Published in the Journal of Human Nutrition and Dietetics, the analysis was a sex-based cohort study of participants in the ATTICA study. In ATTICA, which ran from 2001 to 2012, 1,514 mend and 1,528 women from Greece were evaluated using validated food frequency questionnaires. The analysis team looked at daily intake of vitamin D using a standardized food database, with intake divided into three tertiles. Follow-up was done in 2,020 study participants.

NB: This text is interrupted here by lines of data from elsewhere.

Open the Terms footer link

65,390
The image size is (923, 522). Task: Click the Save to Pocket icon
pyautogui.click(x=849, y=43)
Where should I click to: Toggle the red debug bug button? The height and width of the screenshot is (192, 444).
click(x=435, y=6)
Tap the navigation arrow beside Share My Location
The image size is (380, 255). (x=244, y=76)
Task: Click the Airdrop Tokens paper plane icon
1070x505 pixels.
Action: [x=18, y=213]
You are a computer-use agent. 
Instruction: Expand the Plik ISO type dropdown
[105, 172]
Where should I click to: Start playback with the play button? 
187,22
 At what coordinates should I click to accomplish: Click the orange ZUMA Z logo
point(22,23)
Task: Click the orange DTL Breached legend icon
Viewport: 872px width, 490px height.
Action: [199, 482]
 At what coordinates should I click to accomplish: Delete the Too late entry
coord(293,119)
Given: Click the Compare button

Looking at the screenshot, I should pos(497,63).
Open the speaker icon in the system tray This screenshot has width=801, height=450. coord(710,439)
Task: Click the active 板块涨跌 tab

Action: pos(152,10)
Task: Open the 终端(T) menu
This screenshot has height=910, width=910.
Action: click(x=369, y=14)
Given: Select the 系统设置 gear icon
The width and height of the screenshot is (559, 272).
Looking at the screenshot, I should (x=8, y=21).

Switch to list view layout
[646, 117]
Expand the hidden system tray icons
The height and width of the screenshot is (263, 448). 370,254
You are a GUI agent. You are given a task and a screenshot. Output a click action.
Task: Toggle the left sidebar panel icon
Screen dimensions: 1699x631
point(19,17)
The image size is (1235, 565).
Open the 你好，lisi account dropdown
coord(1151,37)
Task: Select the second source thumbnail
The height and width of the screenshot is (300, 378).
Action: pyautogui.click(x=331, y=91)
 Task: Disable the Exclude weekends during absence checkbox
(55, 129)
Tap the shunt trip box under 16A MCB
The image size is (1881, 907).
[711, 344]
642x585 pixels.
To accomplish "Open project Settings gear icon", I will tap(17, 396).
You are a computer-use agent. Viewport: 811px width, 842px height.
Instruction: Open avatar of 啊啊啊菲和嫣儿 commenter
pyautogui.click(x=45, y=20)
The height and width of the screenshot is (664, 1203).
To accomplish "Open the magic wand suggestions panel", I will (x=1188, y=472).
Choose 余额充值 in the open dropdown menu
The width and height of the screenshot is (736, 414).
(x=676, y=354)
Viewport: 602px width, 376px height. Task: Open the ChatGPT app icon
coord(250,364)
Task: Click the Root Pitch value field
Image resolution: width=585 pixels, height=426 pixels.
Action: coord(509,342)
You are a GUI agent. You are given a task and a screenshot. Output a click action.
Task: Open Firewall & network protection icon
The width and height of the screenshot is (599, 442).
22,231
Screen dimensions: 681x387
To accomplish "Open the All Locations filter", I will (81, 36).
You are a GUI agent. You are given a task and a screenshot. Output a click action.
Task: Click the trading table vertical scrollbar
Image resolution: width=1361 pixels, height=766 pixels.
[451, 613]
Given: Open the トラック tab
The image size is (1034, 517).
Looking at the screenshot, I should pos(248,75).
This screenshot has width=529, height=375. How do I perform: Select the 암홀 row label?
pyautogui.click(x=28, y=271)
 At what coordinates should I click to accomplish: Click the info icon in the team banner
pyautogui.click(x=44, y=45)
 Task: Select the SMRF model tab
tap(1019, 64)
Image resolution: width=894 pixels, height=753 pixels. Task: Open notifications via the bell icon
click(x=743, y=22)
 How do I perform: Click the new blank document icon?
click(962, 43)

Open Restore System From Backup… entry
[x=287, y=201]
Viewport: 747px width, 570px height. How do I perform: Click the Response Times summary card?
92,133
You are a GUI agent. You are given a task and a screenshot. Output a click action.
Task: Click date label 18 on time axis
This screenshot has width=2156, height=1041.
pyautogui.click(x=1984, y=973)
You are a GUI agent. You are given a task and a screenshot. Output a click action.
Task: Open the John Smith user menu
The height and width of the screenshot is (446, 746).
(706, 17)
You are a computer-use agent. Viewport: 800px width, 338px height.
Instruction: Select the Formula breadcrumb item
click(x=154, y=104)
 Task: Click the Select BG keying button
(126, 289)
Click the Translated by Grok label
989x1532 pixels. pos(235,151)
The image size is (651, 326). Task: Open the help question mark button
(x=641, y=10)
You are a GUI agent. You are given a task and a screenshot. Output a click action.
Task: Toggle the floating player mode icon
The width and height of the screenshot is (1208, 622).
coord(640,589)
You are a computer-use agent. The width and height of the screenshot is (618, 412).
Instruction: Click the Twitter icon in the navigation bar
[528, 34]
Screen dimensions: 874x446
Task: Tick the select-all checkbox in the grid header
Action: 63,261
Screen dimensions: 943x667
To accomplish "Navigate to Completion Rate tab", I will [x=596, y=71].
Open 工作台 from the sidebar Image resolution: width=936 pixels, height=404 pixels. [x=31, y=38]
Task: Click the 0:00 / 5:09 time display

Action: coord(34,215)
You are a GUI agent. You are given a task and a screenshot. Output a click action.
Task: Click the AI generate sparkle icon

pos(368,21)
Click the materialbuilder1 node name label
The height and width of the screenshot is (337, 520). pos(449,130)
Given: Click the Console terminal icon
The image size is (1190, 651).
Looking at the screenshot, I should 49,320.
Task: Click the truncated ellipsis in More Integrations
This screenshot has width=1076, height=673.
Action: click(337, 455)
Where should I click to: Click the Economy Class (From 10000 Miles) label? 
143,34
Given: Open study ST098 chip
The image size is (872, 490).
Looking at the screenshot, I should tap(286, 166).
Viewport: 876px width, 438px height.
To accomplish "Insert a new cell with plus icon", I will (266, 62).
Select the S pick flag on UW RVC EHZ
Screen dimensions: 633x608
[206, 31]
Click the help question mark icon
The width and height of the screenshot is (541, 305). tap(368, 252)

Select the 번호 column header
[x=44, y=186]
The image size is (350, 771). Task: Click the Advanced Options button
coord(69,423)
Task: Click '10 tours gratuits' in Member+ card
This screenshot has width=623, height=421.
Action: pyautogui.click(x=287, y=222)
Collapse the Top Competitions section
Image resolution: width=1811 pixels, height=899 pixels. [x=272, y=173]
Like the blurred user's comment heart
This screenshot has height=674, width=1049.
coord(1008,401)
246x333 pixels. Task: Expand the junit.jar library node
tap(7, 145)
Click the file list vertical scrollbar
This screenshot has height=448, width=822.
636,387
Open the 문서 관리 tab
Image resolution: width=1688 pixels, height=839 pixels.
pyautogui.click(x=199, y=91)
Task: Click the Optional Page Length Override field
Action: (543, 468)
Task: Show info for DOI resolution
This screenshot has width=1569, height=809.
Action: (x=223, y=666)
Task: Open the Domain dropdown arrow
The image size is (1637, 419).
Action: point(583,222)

According to the analysis results, cardiovascular disease-related events occurred in 24%, 17%, and 12% in men across the first, second, and third vitamin D tertiles (P=0.002) and 14%, 10%, and 11% for women (P=0.59), respectively. The authors reported inverse associations between vitamin D and cardiovascular disease in the total cohort (HR=0.76; 95% CI, 0.60 to 0.97) and also in men (HR=0.66; 95% CI, 0.49 to 0.89), although the was lost after adjustment for inflammation/coagulation markers. In women, no significant trends were reported. At the 10-year onset of risk factors, the authors reported inverse associations between vitamin D and hypertension in men (HR=0.62; 95% CI, 0.39 to 0.99) and transition to unhealthy metabolic status in women (HR=0.69; 95% CI, 0.51 to 0.93). Also reported were inverse associations between C-reactive protein, interleukin-6 and fibrinogen in both men and women. An inverse association was observed for insulin resistance in women.

“Contradicting the neutral/modest associations in vitamin‐D supplementation trials, increased food‐generated vitamin D may protect against hard and intermediate CVD endpoints, implying different paths between sexes,” the researchers wrote.